2.Faire de l’influence politique : nous dialoguons avec toutes les tendances politiques. Nous militons notamment pour une réforme de la commande publique, qui pourrait être un levier immédiat pour relocaliser et soutenir l’industrie nationale. Aux États-Unis, 85 % de la commande publique est locale. En France, seulement 15 %.
3.Fédérer une communauté : à Paris comme en région, nous réunissons entrepreneurs, experts, investisseurs et collectivités. En Auvergne, nous organisons des événements mensuels pour créer du lien, accélérer des projets et développer la culture de la coopération.

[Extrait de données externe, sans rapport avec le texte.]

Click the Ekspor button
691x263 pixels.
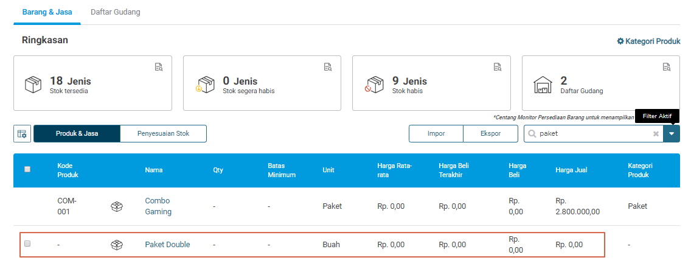(490, 134)
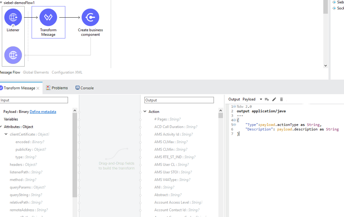344x217 pixels.
Task: Click the pencil edit icon beside Payload
Action: pyautogui.click(x=274, y=99)
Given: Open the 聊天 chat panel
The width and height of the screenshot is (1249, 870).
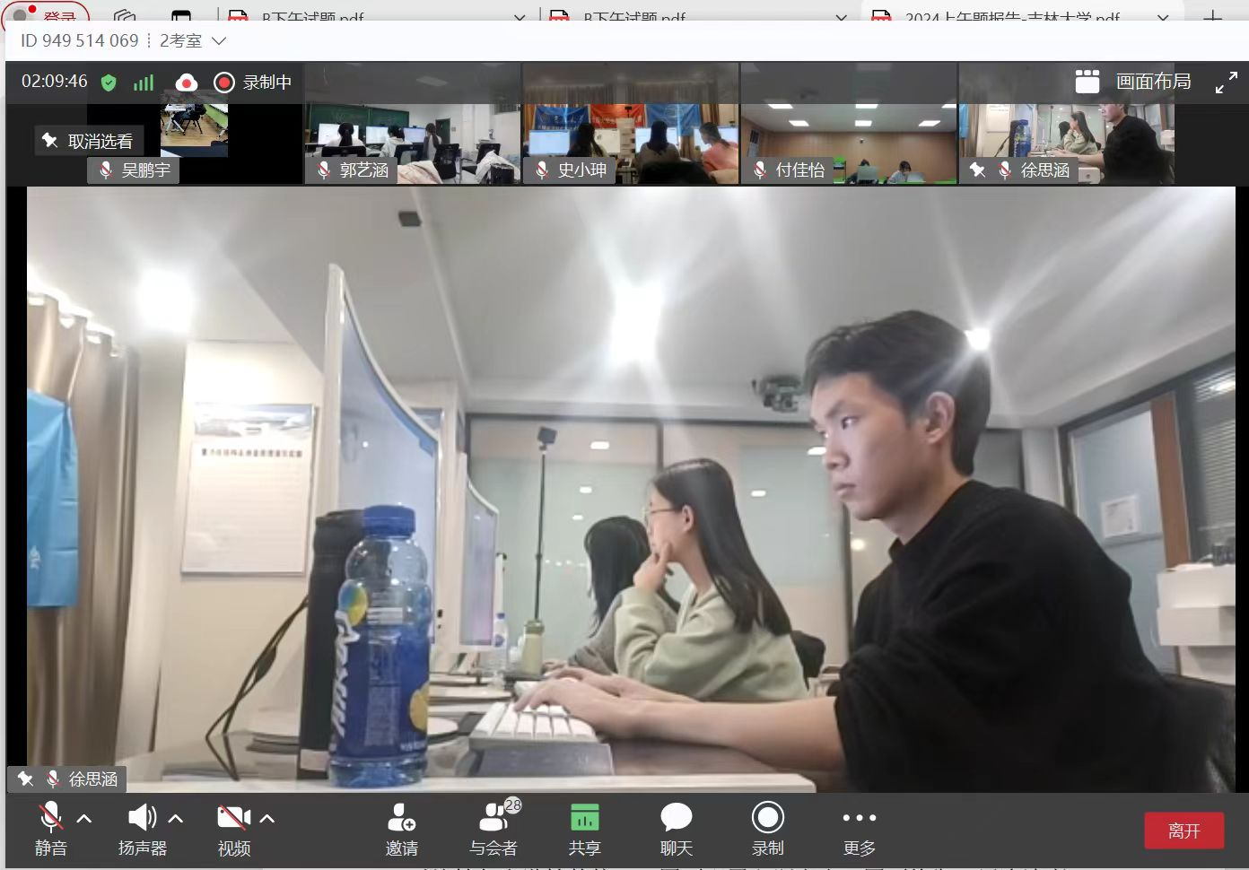Looking at the screenshot, I should click(676, 818).
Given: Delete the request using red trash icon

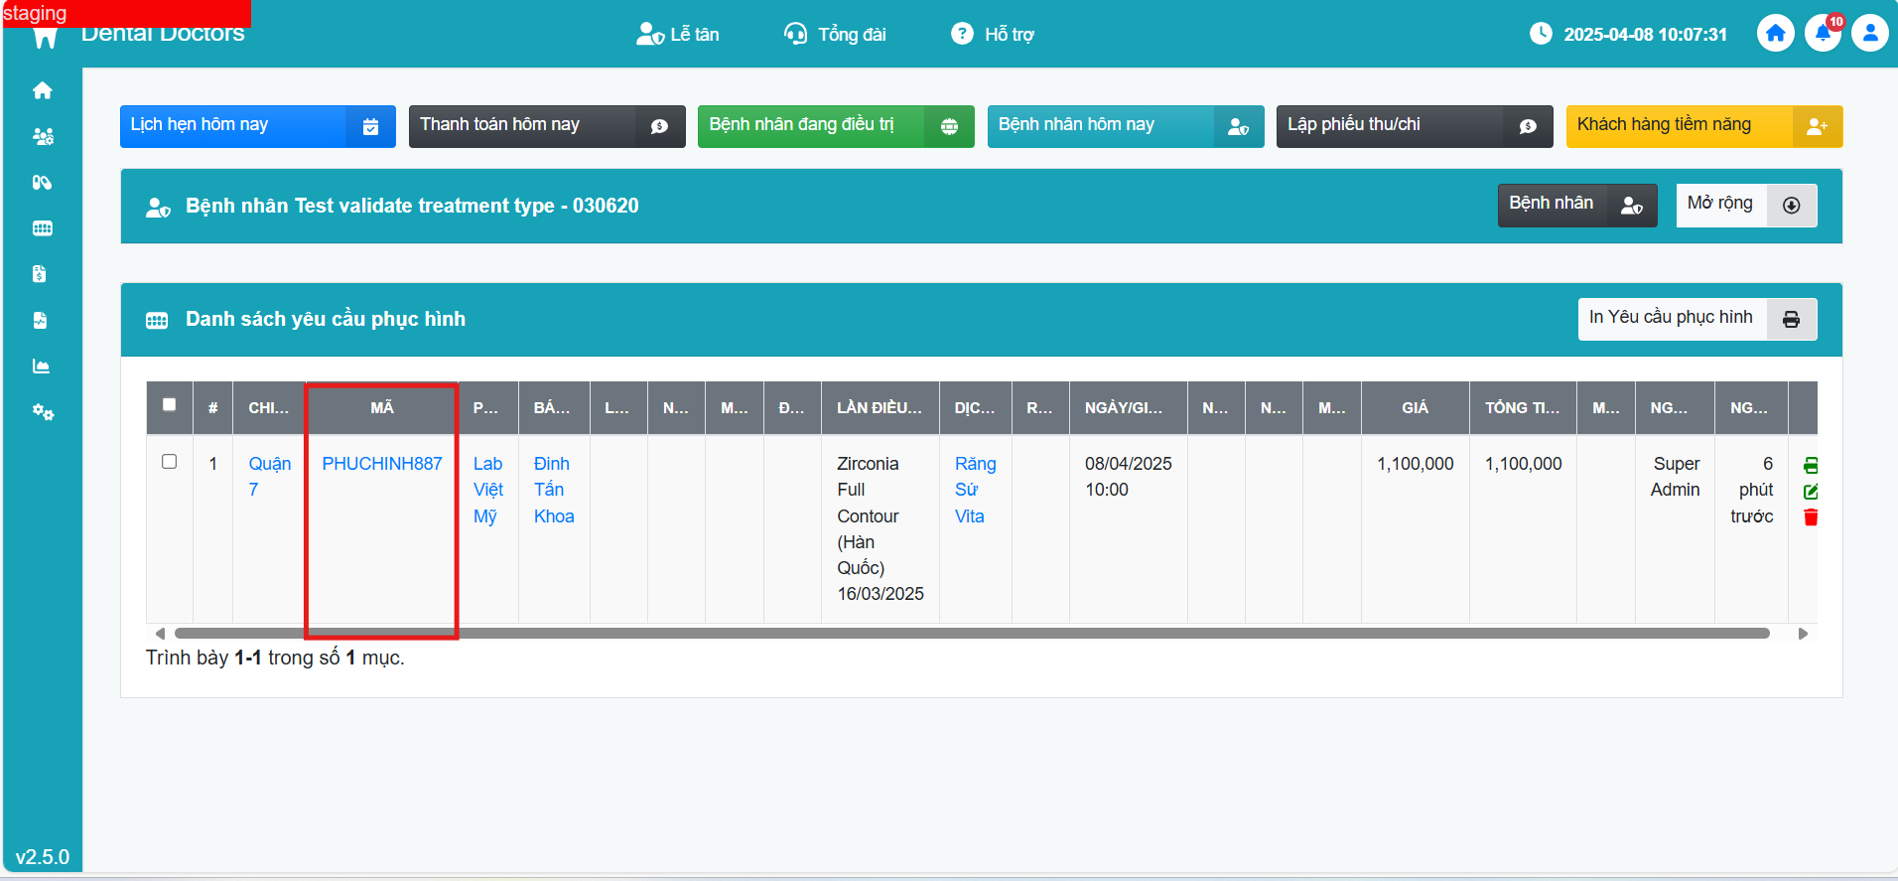Looking at the screenshot, I should click(1811, 517).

Pour une industrie souveraine et durable
Oui, un électrochoc industriel est nécessaire. Le Covid a révélé nos dépendances stratégiques. La souveraineté numérique, industrielle, énergétique, agroalimentaire est devenue un impératif. Il faut reconstruire les fondamentaux : faire, produire, transmettre.
Nous avons besoin d’un nouveau récit : une France du faire, une France souveraine, innovante, qui s’appuie sur son territoire et ses talents. Cela concerne aussi l’agriculture et l’artisanat. Il faut remettre le « faire » au cœur de notre économie.
Nous organisons un événement FFI Auvergne le 8 juillet, en partenariat avec LIMAGRAIN. Maxime Costilhes, DG de l’ANIA, interviendra sur la reconstruction des filières agroalimentaires locales. Cette logique de filière est capitale, pour reconnecter production, innovation, agriculture et consommation.
Mon message final : l’industrie nous concerne tous. Elle redonne vie aux territoires, crée du lien entre citoyens, élus, entreprises et financeurs. En Chine, j’ai vu fonctionner un triptyque puissant : entrepreneur, politique et finance autour de la table. En France, ces mondes doivent davantage se parler. C’est la clé pour réussir notre renaissance industrielle.